Estou no banco de trás de um Uber subindo a ladeira do Cosme Velho quando o motorista me mostra, todo orgulhoso, que pode receber selo de seis estrelas a partir de hoje. A empresa anunciou em São Paulo que o recurso é temporário, exclusivo do mercado brasileiro, e nasceu dentro da campanha Chega Junto, que marca o patrocínio à CBF. Reparem na jogada: mexer numa ferramenta que existe igual no mundo inteiro só para acariciar o ego de um país que trata a sexta estrela como questão de Estado.

Quem entende de marketing sabe que isso aqui é cirúrgico. O time de engenharia adaptou a arquitetura global inteira. A sexta nota não altera o histórico real do motorista, serve apenas como medalha visual, e mesmo assim virou conversa de fila de aeroporto. A Uber instalou painéis avisando turista gringo que a sexta estrela está disponível apenas em países que já têm cinco, e fecha com um docinho envenenado: que bom que você está no Brasil. É deboche institucionalizado, e eu aplaudo de pé.
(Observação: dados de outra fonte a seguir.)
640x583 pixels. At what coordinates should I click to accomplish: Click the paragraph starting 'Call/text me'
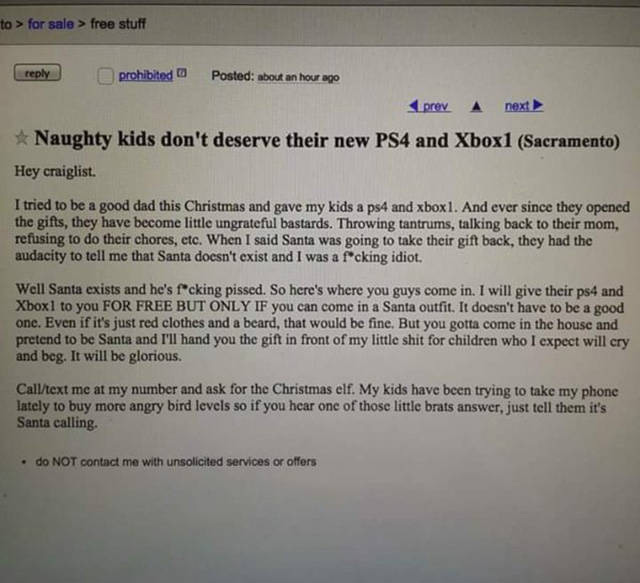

O lance de gênio mesmo foi a escolha do embaixador. Ronaldinho Gaúcho aparece com aquele sorriso de quem ganhou tudo e ainda sobrou charme, soltando um “Lo siento” para os rivais enquanto desfila o repertório poliglota provocando torcedor de fora. Nas redes, criadores do universo da bola já estão de prontidão para zoar adversário durante o torneio, e a hashtag vai render mais que pênalti polêmico em final de campeonato. Marca que entende timing de internet não precisa gritar, ela cutuca.